To date, O Grows has established gardens at six different schools in the area and has engaged thousands of K-12 students in project-based and interdisciplinary learning.
After talking with former Opelika City Schools Superintendent Mark Neighbors, the Forbes started working with students at the Opelika Learning Center (OLC), whom Sean said he felt may benefit the most from handson education. OLC is a K-12 school that functions as the school district’s “alternative school,” where many of the students enrolled were sent for disciplinary reasons.
O Grows devotes most of its energy in schools to OLC, teaching a food systems course that is held every day throughout the school year at OLC’s campus or at O Grows’ community garden.
When working with students from OLC, it’s important that the space is a learning environment, but that students are still able to lead the experience, said Jessi Riel, who handles community engagement and education at O Grows.
“The idea here is to give them a space where they can learn practical skills,” Riel said. “They can get things that they can put on their resume, like learning gardening and cooking skills.
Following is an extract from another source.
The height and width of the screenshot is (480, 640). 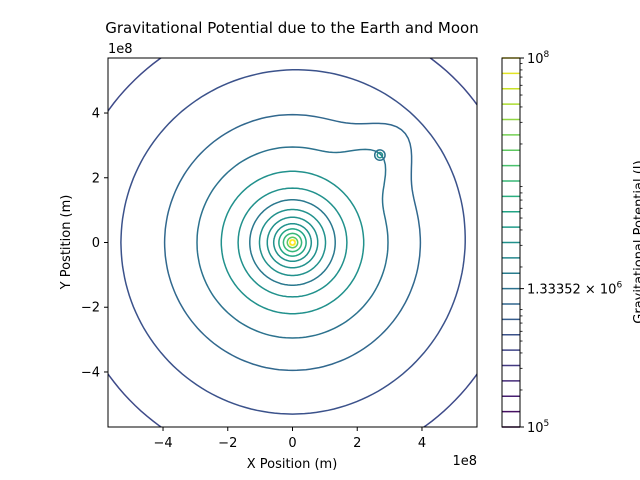 What do you see at coordinates (162, 444) in the screenshot?
I see `x-tick-label: −4` at bounding box center [162, 444].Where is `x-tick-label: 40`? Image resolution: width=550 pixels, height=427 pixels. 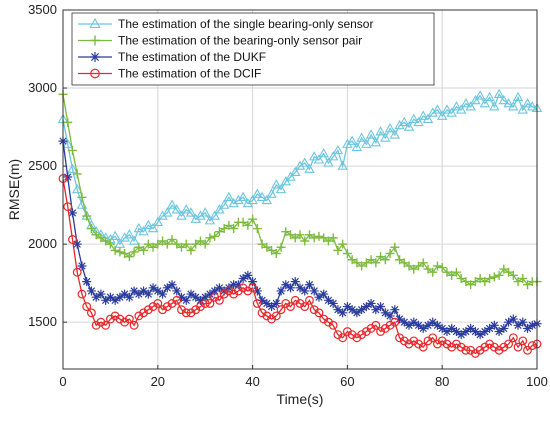 x-tick-label: 40 is located at coordinates (252, 382).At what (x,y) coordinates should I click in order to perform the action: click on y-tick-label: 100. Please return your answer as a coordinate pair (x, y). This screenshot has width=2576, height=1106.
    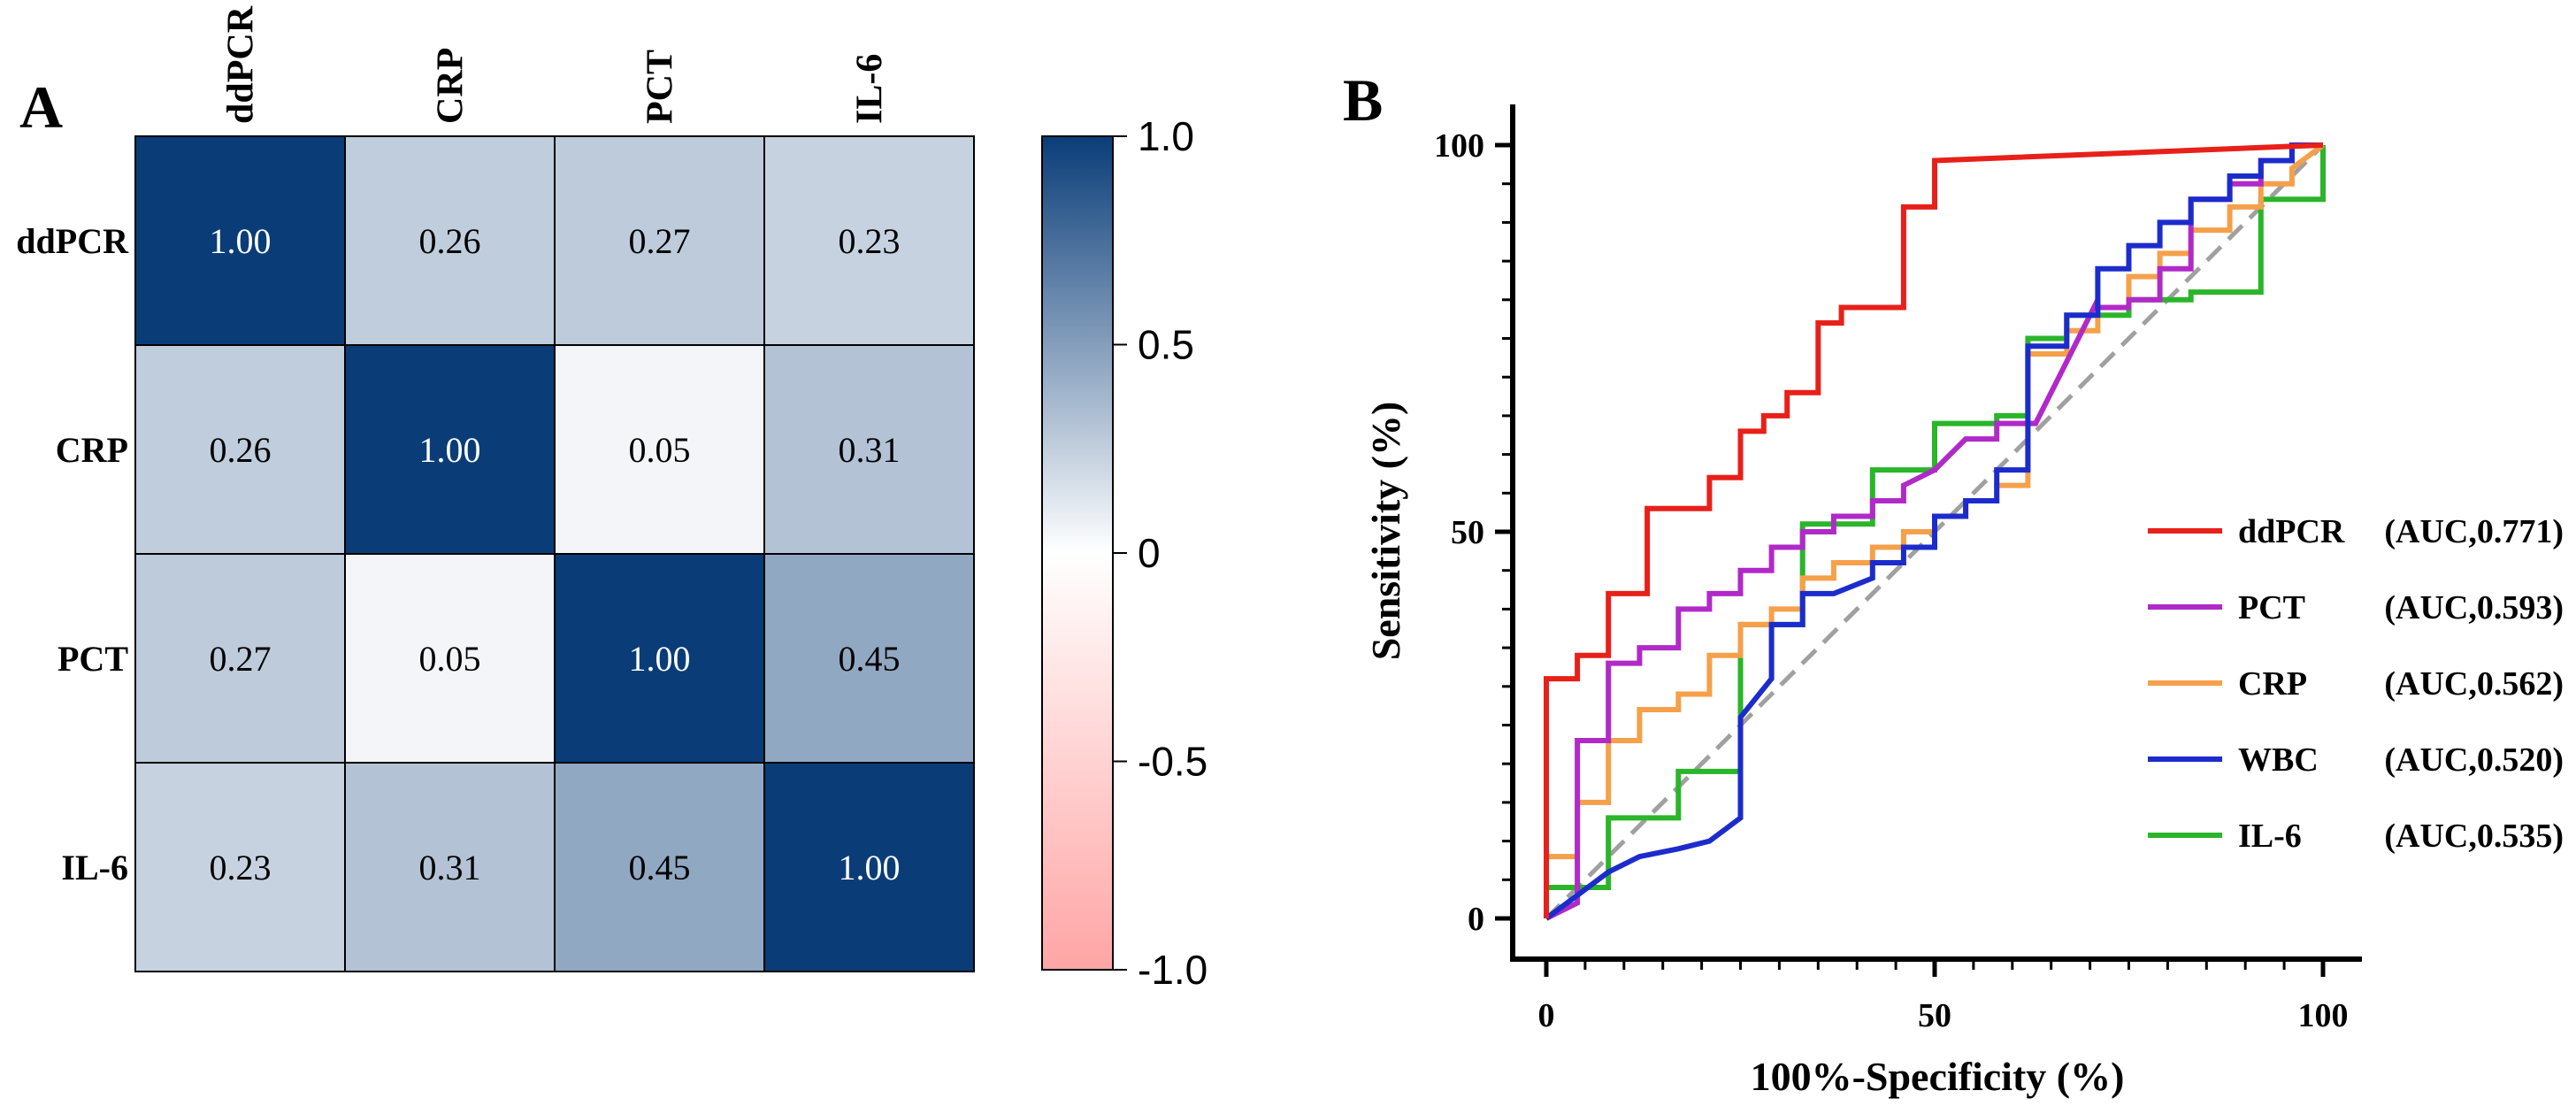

They can have a space where people are invested in them, believing in them and giving them a lot of autonomy in what they’re doing.”
O Grows also offers a paid internship program primarily for students most at risk of dropping out of school. The program started in 2014 thanks to a donation from Pharmavite, a California-based dietary supplements company with a manufacturing facility in Opelika. Since then, 15 students have participated in the year-long internship program. When Tyquavious Barnett was transferred to the Opelika Learning Center in 2019, he got the chance to meet Sean, who was teaching the health systems class. It was Barnett’s senior year, and he needed help getting ready for life after graduation. After seeing how hard Barnett worked, Sean offered him a position as an intern at O Grows. As he worked in the garden, Barnett said he saw his work ethic improve. While he played football in previous years, he said working in the
garden was different — with only three to four people out there, you can’t slack off.
After deciding he wanted to join the Army, Sean helped Barnett study for the Armed Services Vocational Aptitude Battery, or ASVAB, the entry test for the military. When Barnett said he needed extra help with the math section, Sean got him set up with a math professor at Auburn University to tutor him.
Now in Poland as a construction engineer for the army, Barnett still speaks highly of Sean and his time at O Grows.
“He’s really the backbone and just treated everybody like family, doing what he can to make sure everybody gets what they need,” Barnett said. “Dr. Forbes is just a great man.”
When Sean looks back on the countless hours they have put into O Grows, he smiles.
“It has been the single greatest experience of my professional life,” he said. “I mean, that’s hands down. It’s the most generous thing I’ve ever been a part of.”